Remembering Father Pops: 5 person take about his legacy
Father Emmett “Pops” Johns died Saturday January 13 2018 at the age of 89. The organization he founded, Dans la rue, announced his passing on Sunday.
Johns founded Le Bon Dieu dans la rue in 1988. He took a used RV on nightly rounds, looking for street kids and offering them meals and a warm place to take refuge.
It’s been almost a decade since Jessica Albayrak, 24, was a teenage runaway who found herself in downtown Montreal in the frigid cold, looking for food and safety. After three days on the streets, she found the Bunker — an emergency shelter operated by Dans la rue which offers a safe space for at-risk youth. She said for some of her friends, Pops’ work was “literally saving their lives.” Now, Albayrak’s the one helping street youth as a peer worker where she liaises between youth and the organizations which are there to help them.
Former volunteer Kayte Toal said non-judgment was one of the most important things to Father Johns. She said he insisted volunteers follow two rules when it came to street kids entering the van: “If a kid came on the van with an animal — dog, cat or rat — that was his family, treat him with respect,” Toal said. “The other rule was if a kid came in the van, totally trashed, drugged and drunk, don’t judge. Just try to get him to eat something.” She said losing Johns made her “feel empty” and that her hope now is that he doesn’t become simply an emblem. “I want people to remember, it’s him, it’s Pops,” Toal said.
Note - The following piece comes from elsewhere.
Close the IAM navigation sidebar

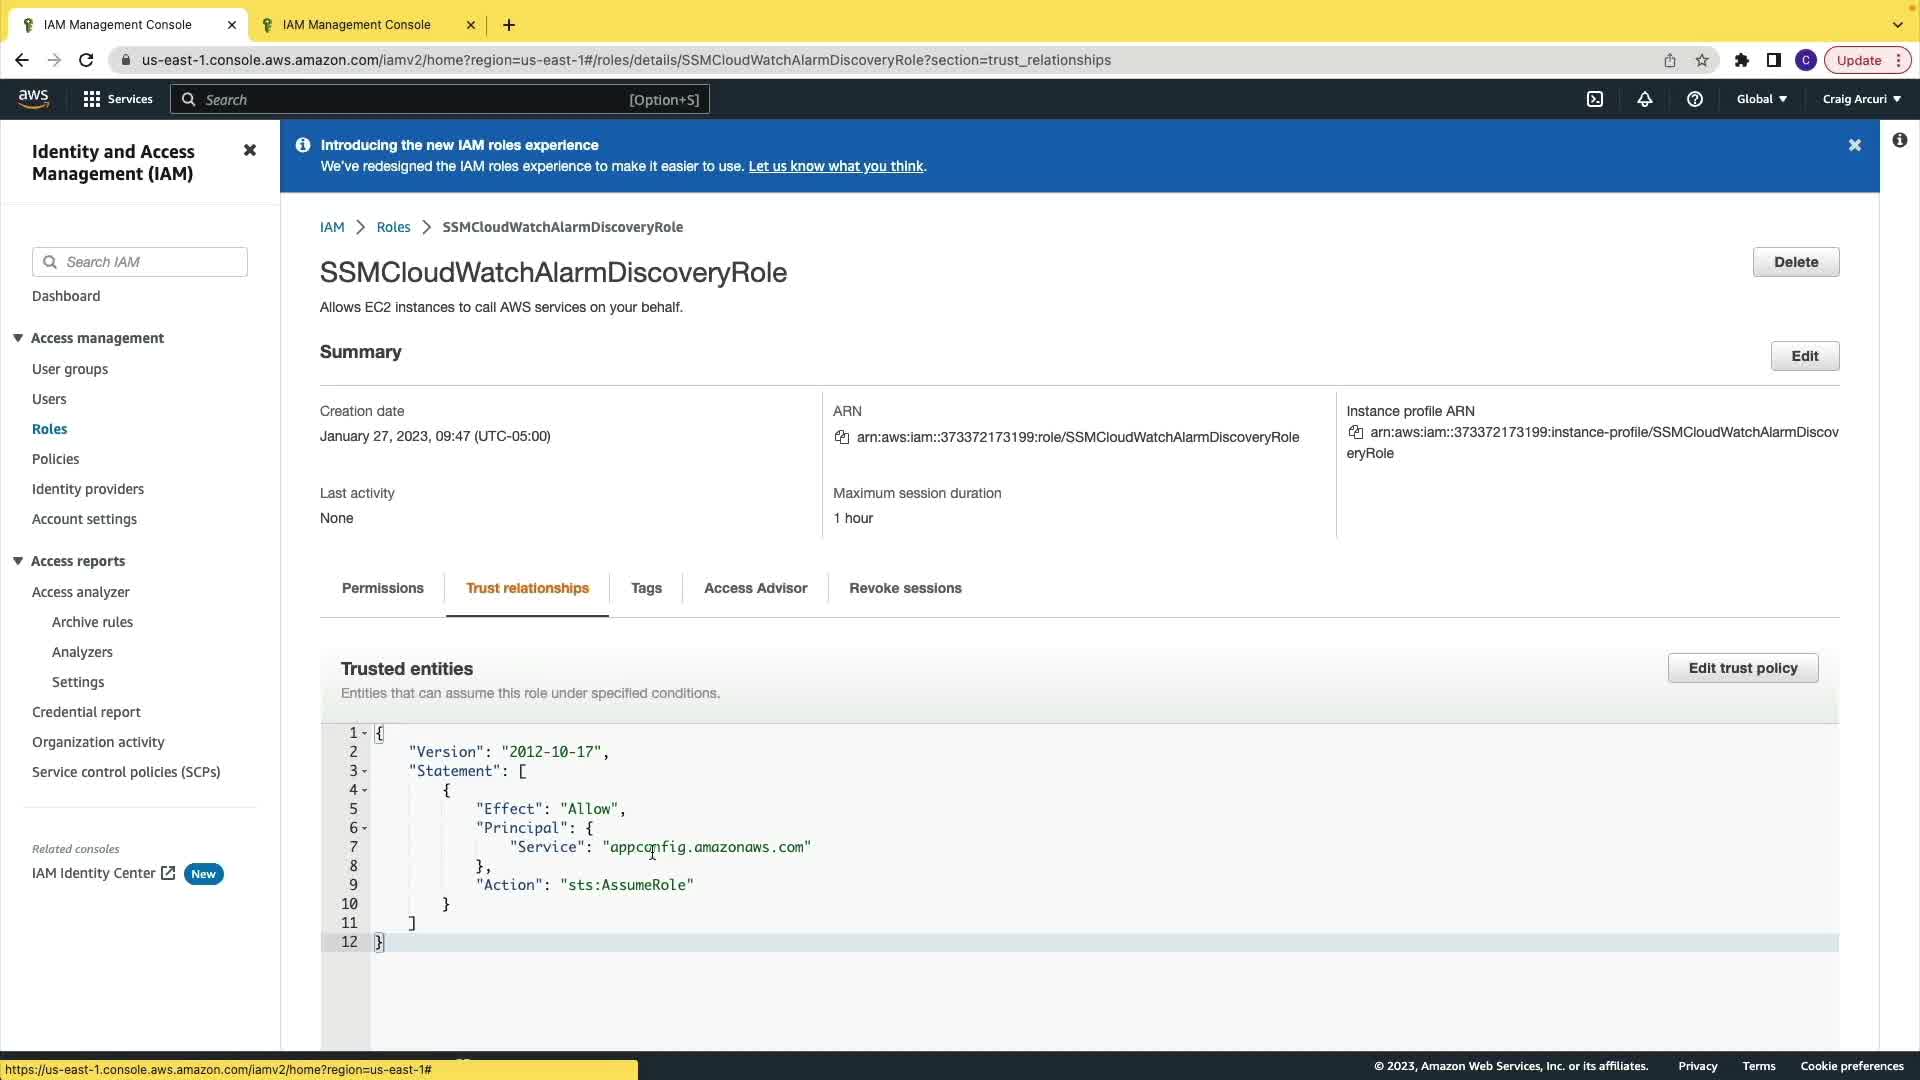point(250,150)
“I first met Pops when I was almost 18,” Grant Babin said “I was a punk rocker, a lot of late nights nowhere to go and he would show up in the middle of the night with the van and he was feeding people and that’s how I met him.” Through his compassion and lending ear, Pops gave him the confidence, motivation and hope he had been desperately searching for. When life started to look up for Babin, he started volunteering for Dans La Rue and ended up driving the same converted motorhome he had spent so many nights taking refuge in. Pops eventually hired him as crew chief, in charge of volunteers.
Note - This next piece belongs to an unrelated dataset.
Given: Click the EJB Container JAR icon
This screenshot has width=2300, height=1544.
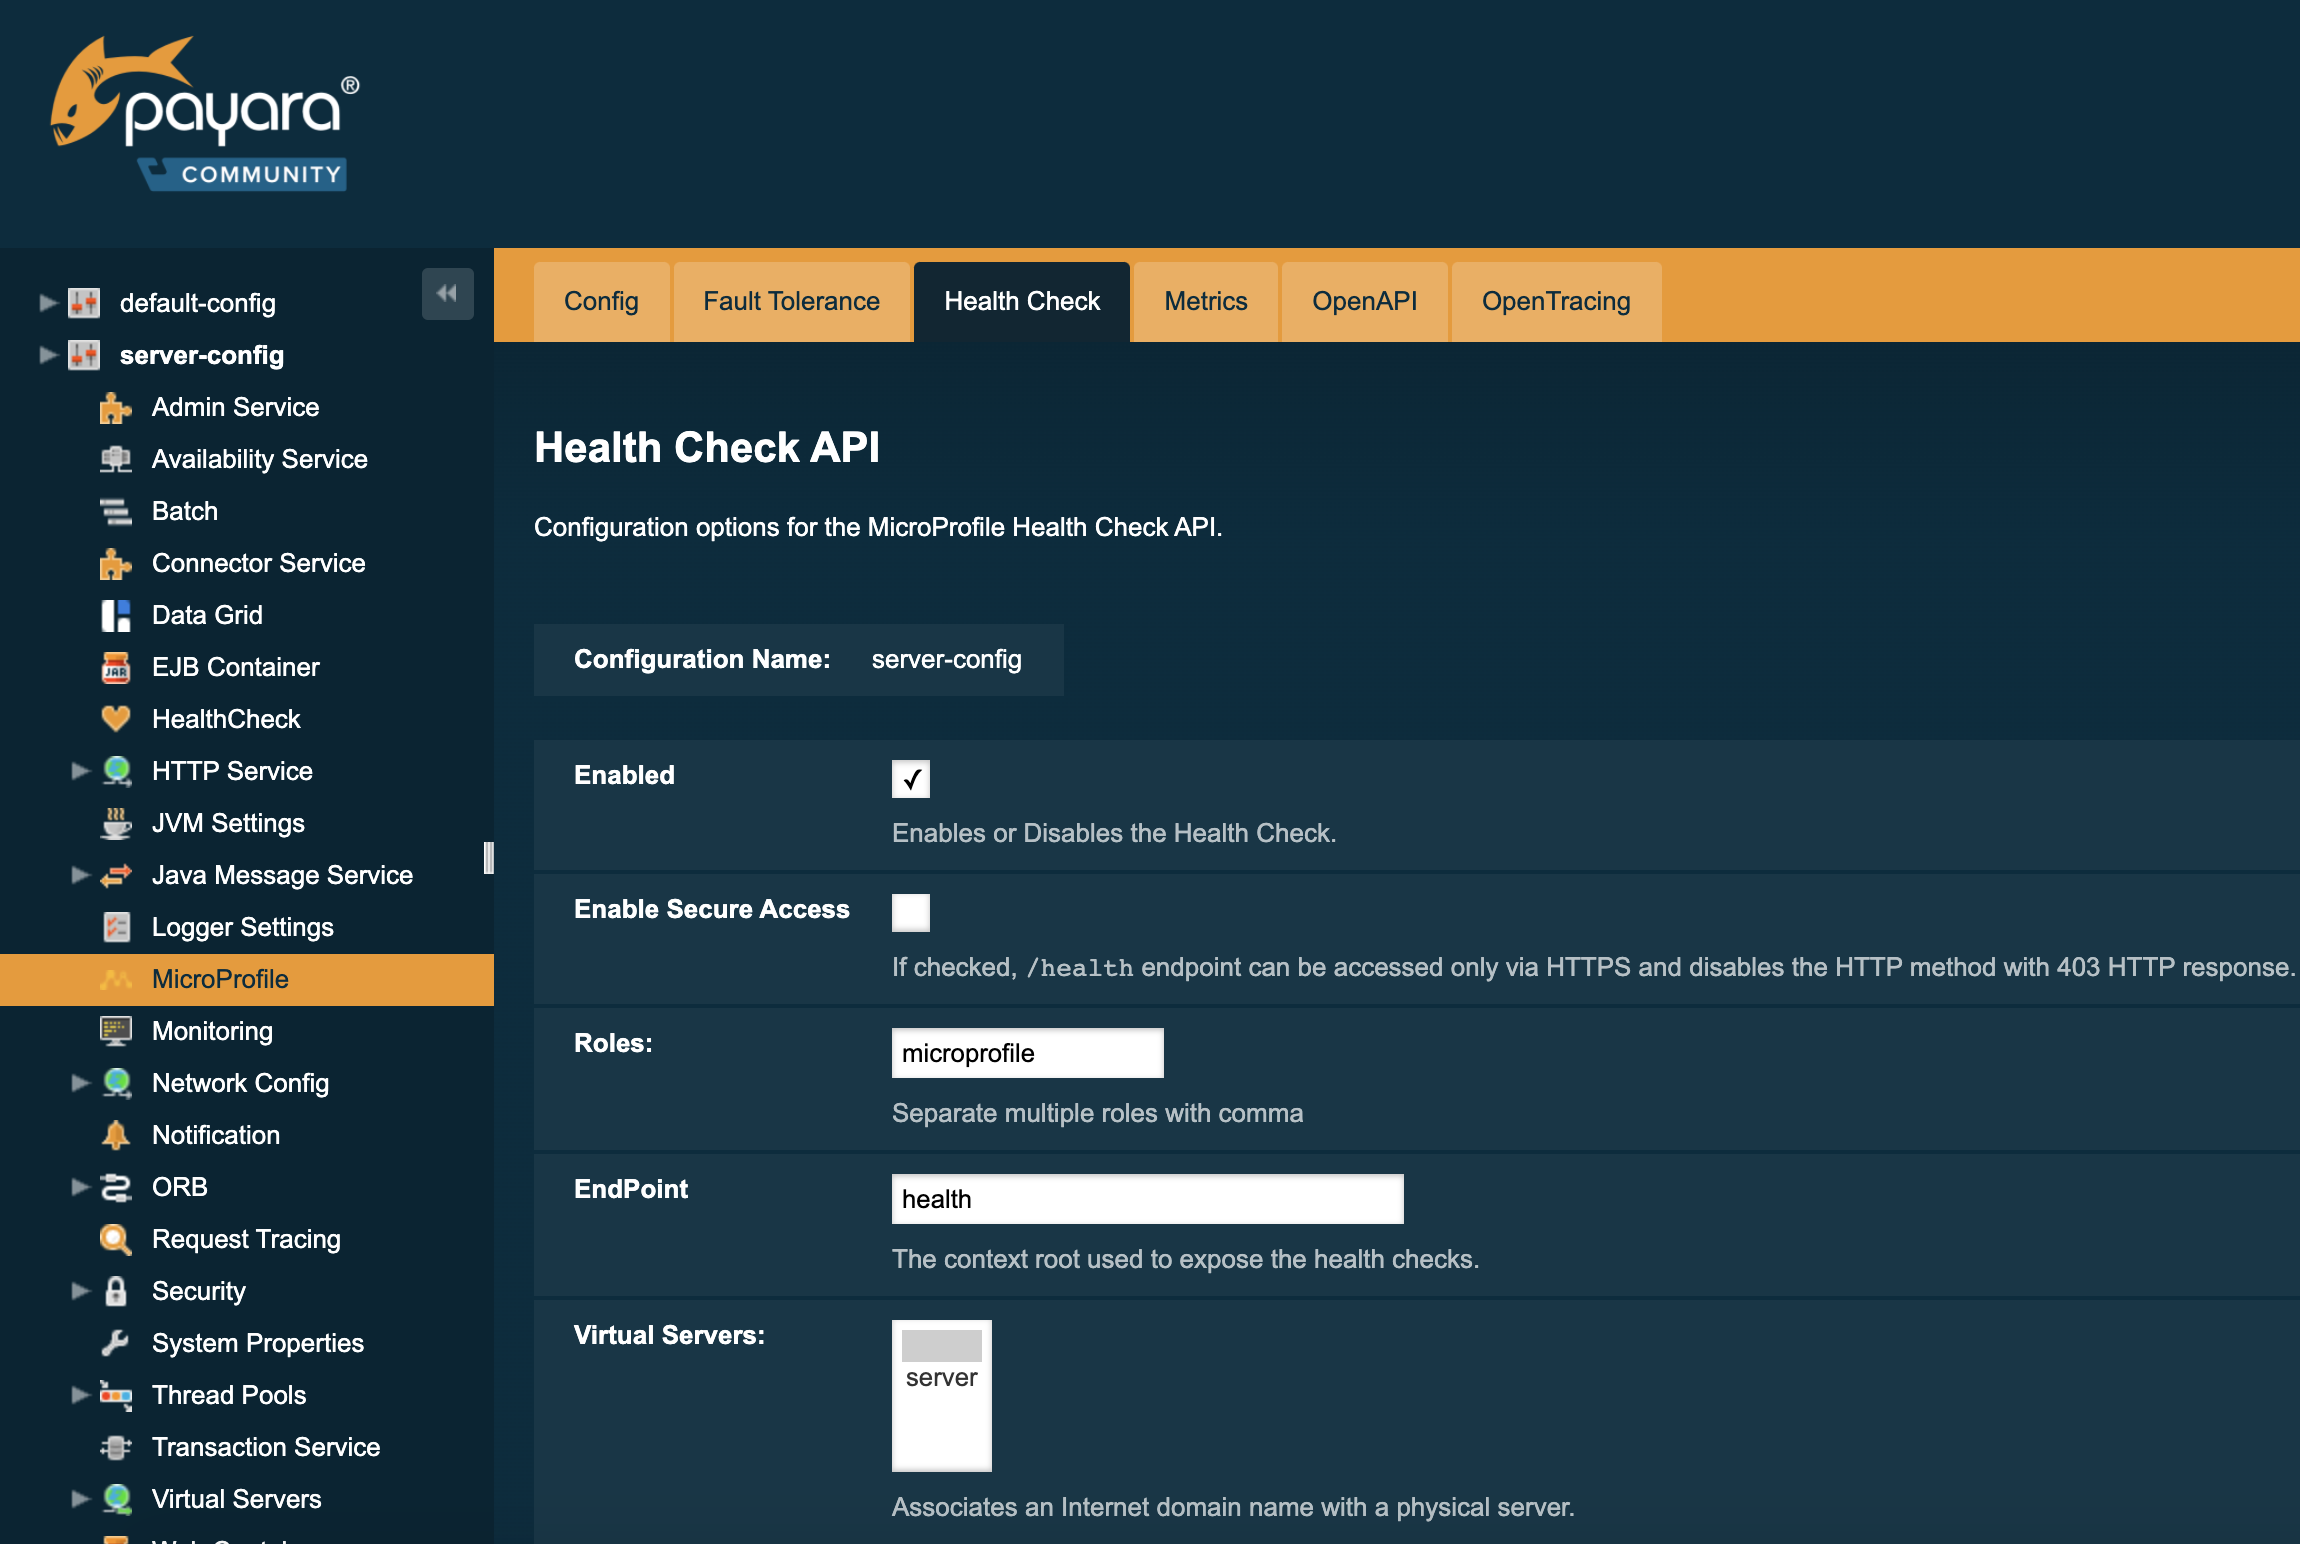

“I really wanted to give back to him because he was doing so much for the community,” Babin said. Pops was instrumental in getting him back into school and on his feet. He even recruited Babin and about 20 others to participate in a project where they started their own recycling company. That’s where he learned to build a business and find self-confidence. The 46-year-old now lives in Squamish, B.C., and runs a successful martial arts studio where he teaches others about strength through self-control.
Erin MacCoubrey has been volunteering with the organization for six years and said she never met “Pops” but always looked up to him.
“It’s really a big warm family, and it’s just amazing what he’s created,” she said. “He’s been so inspiring, and he’s just touched my life so much.”
Volunteer Vern Carol, 79, joined the organization 16 years ago and said that Johns loved people very much, especially kids. “Most of these kids, they just needed a break and he gave them a break,” Carol said.